C’est à la surprise générale que le ministre de l’Énergie, M. Noureddine Boutarfa a procédé à un changement à la tête de Sonatrach ce lundi matin.
Rien ne laissait entrevoir ce bouleversement à la tête de la plus importante compagnie algérienne, rien si ce n’est des facteurs politiques extérieurs qui semblent liés d’une part, à la mise en place d’un personnel dirigeant résolument Bouteflikiste dans la perspective d’une situation où l’actuel président viendrait à passer la main et, d’autre, à un come-back d’intérêts américains bien précis dans la pétrole algérien, en relation sans doute avec le retour des Républicains de Donald Trump aux affaires.
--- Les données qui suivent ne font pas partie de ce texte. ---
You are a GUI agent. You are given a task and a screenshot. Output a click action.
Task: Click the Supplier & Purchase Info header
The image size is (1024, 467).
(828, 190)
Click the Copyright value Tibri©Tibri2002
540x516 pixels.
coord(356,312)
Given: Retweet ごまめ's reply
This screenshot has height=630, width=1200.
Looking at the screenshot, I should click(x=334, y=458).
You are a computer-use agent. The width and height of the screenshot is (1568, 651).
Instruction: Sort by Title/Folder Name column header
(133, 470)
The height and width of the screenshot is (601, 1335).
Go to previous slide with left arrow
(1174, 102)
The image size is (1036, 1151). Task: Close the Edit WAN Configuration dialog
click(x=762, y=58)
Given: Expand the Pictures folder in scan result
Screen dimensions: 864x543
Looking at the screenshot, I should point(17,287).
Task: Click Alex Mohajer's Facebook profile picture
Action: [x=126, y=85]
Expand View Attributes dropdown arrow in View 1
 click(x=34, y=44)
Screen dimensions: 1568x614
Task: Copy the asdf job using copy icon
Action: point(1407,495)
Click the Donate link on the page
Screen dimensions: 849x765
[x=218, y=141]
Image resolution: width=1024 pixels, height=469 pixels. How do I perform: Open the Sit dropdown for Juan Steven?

En effet, c’est plus le parachutage du nouveau directeur général Monsieur Abdelmoumen Ould Kaddour que le départ du précédent PDG M. Mazouzi, qui suscite des interrogations. Le choix du nouveau patron de Sonatrach laisse pour le moins dubitatif. Sa qualification n’est pas en cause. Abdelmoumen Ould Kaddour est un polytechnicien diplômé du Massachusetts Institute of technologie. Mais il est surtout connu pour avoir été jeté en prison par le tribunal militaire de Blida pour « espionnage pour le compte d’un pays étranger et atteinte à la sécurité de la Nation ». M. Ould Kaddour dirigeait alors la sulfureuse société mixte algéro-américaine Brown & Root Condor (BRC), une joint-venture entre Sonatrach (51%) et la compagnie du vice-président américain Dick Cheney, Halliburton.
BRC, qui a servi de tirelire à bien des pontes américains et algériens, s’occupait de tout et de rien, bénéficiant de marchés allant de l’engineering pétrolier à la construction d’hôpitaux ou de stades de football ! Toutes les prestations de BRC étaient surfacturées. L’enquête ouverte par le tribunal de Bir Mourad Rais sur les violations et la surfacturation dans les transactions de cette compagnie, a révélé des marchés d’un montant astronomique : 5700 milliards de centimes avec le ministère de l’Energie et 13000 milliards de centimes avec le ministère de la Défense ! On découvrit alors que Sonatrach, sous Chakib Khelil avait confié, illégalement, vingt-sept projets à BRC signés de gré à gré.
C’est ainsi que BRC fut amenée à acheter, en 2004, du matériel sophistiqué destinée à l’armée algérienne, achat effectué auprès de la firme américaine Raytheon, pour un montant de 1,5 milliard de dollars.. Ce matériel consistait en des « mallettes de commandement » Ces mallettes bourrées d’électronique, des sortes d’ordinateurs communicants ultrasophlstiqués, étaient destinées aux très hauts cadres de l’armée, écrit Hocine Malti, afin de gérer l’ensemble des questions militaires, de simuler des opérations, de définir des options tactiques, d’élaborer les schémas à adopter lors de manœuvres par chacune des trois armes (terrestre, navale et aérienne). Toute la stratégie de l’armée et l’organisation de ses composantes humaines et matérielles étaient régies par ces mallettes.
Mais, vers la mi-2005, les services spéciaux russes informèrent les militaires algériens que ces mallettes étaient reliées aux écoutes de la CIA. (Voir Hocine Malti, Histoire du pétrole algérien). Abdelmoumène Ould Kaddour fut arrêté pour « intelligence avec l’ennemi » et incarcéré à la prison militaire de Blida. Il n’était sans doute pas le seul coupable. Pour tuer dans l’oeuf tous les scandales, Bouteflika fit mettre en liquidation BRC et l’Algérie dédommagera confortablement Halliburton.
Voilà que Ould Kaddour revient…à la tête de Sonatrach ! Dans quel but le clan Bouteflika refait-il appel à ce personnage ? Injonction américaine pour avoir un interlocuteur acquis aux intérêts américains ? Homme de confiance qui saura garder secrets les mic macs de Chakib Khelil ? Ould Kaddour, comme Hemche, l’homme-lige de Khelil, est natif de Hennaya, près de Tlemcen, une bourgade qui élit aux meilleurs destins puisque c’est le village natal du père de Bouteflika.